She watched him, still holding the tray, as he gently picked that photo up in one giant hand. The look on his face made her want to cry all of a sudden, though of course she did not. He was looking at the picture with such tenderness and love that it was almost too painful to see.
It was how he used to look at Asriel and Chara. And in that look alone, Toriel realised that Asgore considered Frisk one of his own.
Even after everything he had done – and not done – to Frisk, still he loved them. And Toriel already knew that Frisk felt the same way; that was obvious in the picture Asgore held, alone.
"The-the flowers," Asriel was sobbing, still holding Chara to him. "I-I need to go there, to the surface... To see the flowers in their village..."
Both parents were jolted into looking up at their son, both feeling the same dread. "What did you just say?" Toriel asked, her voice broken.
"Ch-Chara wanted to see the flowers one last time... s-so I have to... I have to..." Asriel shut his eyes tightly, sobbing aloud, before concluding: "I have to cross over. With Chara's soul."
"Asriel-!"
"Asriel, no!" Asgore rushed to his feet, reaching towards his son, as Toriel tried to do the same, tripping over her robes—
-but Asriel had already reached out with his power, the power every monster holds innate within them but usually would never be used: The power to absorb a human soul.
And with that, not even a parent, a royal parent, would stop him, though they tried, with everything they had.

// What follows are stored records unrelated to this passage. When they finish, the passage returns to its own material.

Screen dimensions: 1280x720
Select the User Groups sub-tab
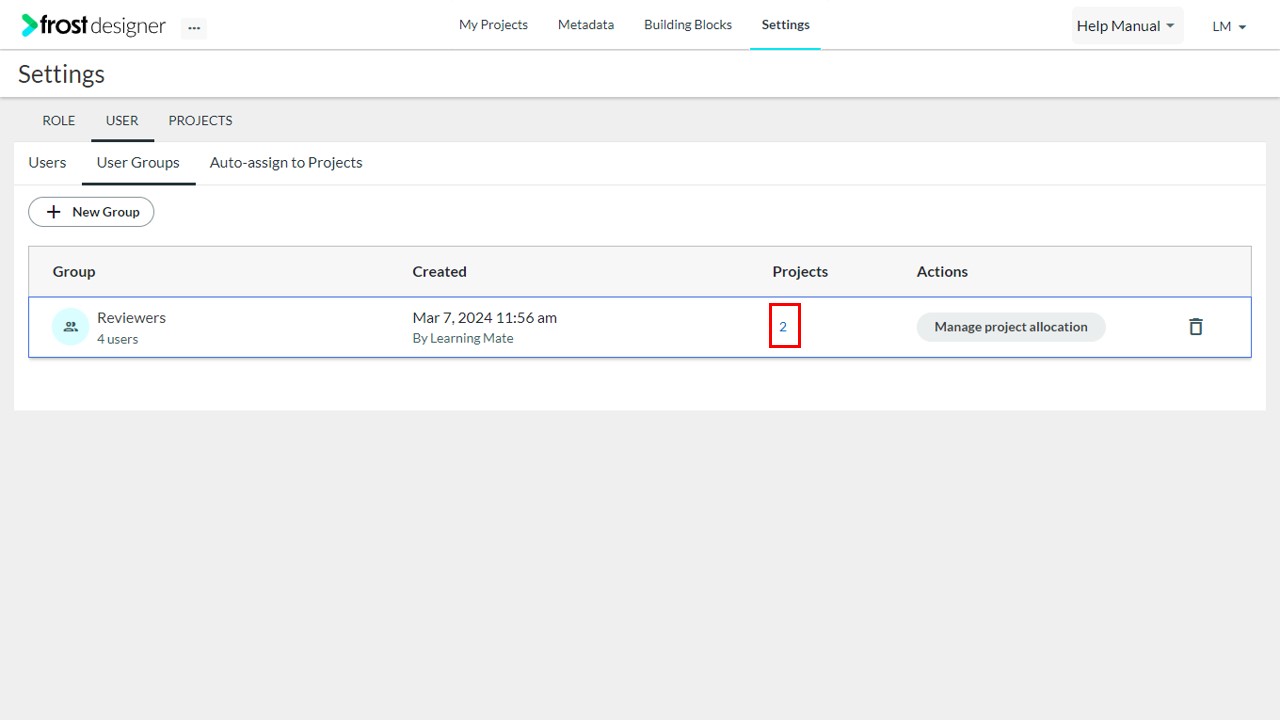click(x=138, y=163)
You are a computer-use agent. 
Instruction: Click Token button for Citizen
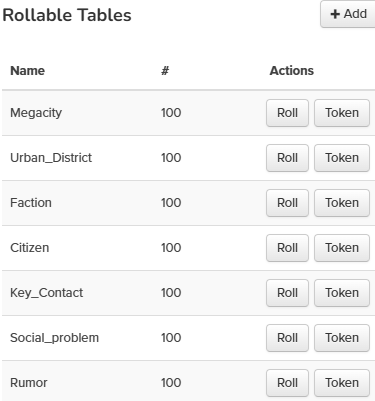(x=342, y=248)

But Asriel had become too powerful, now. He slipped through the barrier, holding his dead sibling close, refusing to let go.
Even when dying.
Toriel moved from the doorway to the table and set the tray down loudly, causing Asgore to fumble with the photo before he replaced it. Embarrassed, he turned away quickly, though his eyes were wet and bright. He turned to Toriel and saw something he hadn't seen in years from her: Genuine, loving concern.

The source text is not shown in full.